24 Jesus left that place and went to the vicinity of Tyre.[a] He entered a house and did not want anyone to know it; yet he could not keep his presence secret. 25 In fact, as soon as she heard about him, a woman whose little daughter was possessed by an impure spirit came and fell at his feet. 26 The woman was a Greek, born in Syrian Phoenicia. She begged Jesus to drive the demon out of her daughter.
27 “First let the children eat all they want,” he told her, “for it is not right to take the children’s bread and toss it to the dogs.”
28 “Lord,” she replied, “even the dogs under the table eat the children’s crumbs.”
29 Then he told her, “For such a reply, you may go; the demon has left your daughter.”
30 She went home and found her child lying on the bed, and the demon gone.


What makes Jesus happy?  It’s a good question for the church (ours included) to ask, and it’s an even better question to have some solid answers for.  What makes Jesus happy?

Well, for starters, it looks to me as though He’s happy when he can get away from it all.  Today’s Gospel, geographically, locates Him in Tyre.  That would be modern day Lebanon.  My former employer was from Lebanon.  He and his family immigrated to America in the 1970s during the Lebanese civil war.  They now enjoy full American citizenship. And they are Christians of the Maronite Catholic variety. 

Another thing that makes Jesus happy, based on this Gospel, might be a private residence.  Mark reports:  (Jesus) “entered a house and did not want anyone to know it.” 

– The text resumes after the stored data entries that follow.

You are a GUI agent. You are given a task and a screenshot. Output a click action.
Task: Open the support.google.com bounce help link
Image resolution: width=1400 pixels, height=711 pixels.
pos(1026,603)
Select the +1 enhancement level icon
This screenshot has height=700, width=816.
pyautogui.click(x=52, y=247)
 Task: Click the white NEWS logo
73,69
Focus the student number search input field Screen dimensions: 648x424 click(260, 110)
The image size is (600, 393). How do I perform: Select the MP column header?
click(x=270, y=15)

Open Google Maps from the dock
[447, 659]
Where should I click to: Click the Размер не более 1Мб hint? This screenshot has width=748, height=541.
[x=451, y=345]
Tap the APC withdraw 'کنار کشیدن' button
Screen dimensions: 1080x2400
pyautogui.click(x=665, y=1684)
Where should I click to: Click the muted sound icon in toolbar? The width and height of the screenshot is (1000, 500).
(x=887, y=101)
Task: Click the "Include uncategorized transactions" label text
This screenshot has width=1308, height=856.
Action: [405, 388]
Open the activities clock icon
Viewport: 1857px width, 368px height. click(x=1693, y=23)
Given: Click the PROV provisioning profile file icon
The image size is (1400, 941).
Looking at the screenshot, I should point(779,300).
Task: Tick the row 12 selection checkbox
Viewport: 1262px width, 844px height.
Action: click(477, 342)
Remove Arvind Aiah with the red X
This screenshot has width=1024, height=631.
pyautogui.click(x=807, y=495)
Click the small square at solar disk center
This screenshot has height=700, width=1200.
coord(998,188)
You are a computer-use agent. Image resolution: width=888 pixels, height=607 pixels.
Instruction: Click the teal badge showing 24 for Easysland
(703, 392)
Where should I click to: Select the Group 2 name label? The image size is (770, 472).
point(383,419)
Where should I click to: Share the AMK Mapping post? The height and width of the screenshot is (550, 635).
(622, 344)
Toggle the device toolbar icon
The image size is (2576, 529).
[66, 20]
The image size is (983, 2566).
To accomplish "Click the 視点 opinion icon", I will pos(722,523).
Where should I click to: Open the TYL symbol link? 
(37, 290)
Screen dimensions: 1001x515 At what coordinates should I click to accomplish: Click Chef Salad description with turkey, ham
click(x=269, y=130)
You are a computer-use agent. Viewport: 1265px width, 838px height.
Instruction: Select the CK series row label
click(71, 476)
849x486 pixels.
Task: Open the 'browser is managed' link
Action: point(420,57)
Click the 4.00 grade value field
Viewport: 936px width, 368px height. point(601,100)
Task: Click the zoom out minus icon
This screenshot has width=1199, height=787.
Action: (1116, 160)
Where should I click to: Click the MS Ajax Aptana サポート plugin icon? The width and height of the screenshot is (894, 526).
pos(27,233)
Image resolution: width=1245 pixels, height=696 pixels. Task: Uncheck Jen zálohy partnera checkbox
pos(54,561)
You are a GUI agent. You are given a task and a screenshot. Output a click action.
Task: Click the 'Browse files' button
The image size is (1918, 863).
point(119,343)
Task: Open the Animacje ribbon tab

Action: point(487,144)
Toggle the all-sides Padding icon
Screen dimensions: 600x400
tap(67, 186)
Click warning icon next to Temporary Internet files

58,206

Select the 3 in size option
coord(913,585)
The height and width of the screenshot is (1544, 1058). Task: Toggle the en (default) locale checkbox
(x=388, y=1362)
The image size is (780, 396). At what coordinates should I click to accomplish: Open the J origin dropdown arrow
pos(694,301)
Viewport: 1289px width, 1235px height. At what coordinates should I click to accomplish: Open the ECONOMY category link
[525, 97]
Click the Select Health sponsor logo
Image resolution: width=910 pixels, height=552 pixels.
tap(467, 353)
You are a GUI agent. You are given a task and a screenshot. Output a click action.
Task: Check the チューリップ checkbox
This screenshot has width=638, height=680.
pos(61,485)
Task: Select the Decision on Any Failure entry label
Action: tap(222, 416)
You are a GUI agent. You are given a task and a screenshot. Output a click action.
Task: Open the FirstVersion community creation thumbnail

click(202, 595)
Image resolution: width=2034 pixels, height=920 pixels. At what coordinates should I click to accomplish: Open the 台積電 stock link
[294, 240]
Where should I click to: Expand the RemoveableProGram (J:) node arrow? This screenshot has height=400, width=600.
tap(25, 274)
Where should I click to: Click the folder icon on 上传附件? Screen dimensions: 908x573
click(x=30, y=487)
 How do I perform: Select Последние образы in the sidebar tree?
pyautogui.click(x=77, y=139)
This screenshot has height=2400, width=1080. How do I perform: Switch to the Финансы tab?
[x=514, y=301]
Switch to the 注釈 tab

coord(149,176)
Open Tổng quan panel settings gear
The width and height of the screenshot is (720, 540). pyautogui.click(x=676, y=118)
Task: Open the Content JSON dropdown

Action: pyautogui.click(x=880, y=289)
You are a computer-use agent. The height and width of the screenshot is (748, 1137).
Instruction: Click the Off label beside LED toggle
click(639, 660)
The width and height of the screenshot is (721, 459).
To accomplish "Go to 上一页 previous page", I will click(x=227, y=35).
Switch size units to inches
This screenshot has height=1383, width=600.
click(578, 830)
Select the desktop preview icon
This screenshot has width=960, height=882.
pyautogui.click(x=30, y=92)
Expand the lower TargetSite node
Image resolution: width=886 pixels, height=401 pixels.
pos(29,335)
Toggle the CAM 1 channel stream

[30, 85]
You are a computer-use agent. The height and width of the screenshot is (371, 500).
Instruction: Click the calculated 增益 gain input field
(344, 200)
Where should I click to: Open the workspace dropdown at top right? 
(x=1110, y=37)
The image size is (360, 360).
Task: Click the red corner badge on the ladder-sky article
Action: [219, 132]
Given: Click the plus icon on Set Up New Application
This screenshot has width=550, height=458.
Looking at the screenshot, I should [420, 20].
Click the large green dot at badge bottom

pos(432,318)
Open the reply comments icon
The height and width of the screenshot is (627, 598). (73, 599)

So here we have a happy, Labor Day sort of Jesus!  It’s all about getting away from it all, going “off grid” (as they say nowadays) and spending a day in a comfortable home “chilling out”.  Look around in the Gospels for workaholic Jesus, and you don’t find Him.  Neither do you find a slothful, couch potato Jesus.  It never ceases to amaze me.  Jesus defies every profile folks try to slap on Him.

Interrupting our happy, Labor Day sort of Jesus is a woman from Greece.  She was somewhat familiar with region where Jesus was staying, for she was a Syrophoenician by birth.  In short, she knew the area; she likely grew up there.   She’d been listening to all the latest scuttlebutt about this itinerant rabbi and was able to find out where Jesus was.

The woman was not happy.  The only thing that could make her happy would be the healing of her daughter.  An evil spirit possessed the daughter.   The mother wanted the daughter back.  The demoniac had to go.  Word on the street was that Jesus could exorcise and cast out things like evil spirits.  The woman was beyond the lighting candles, holding hands, and praying bit.  Piety would not bring her daughter back.  But Jesus might.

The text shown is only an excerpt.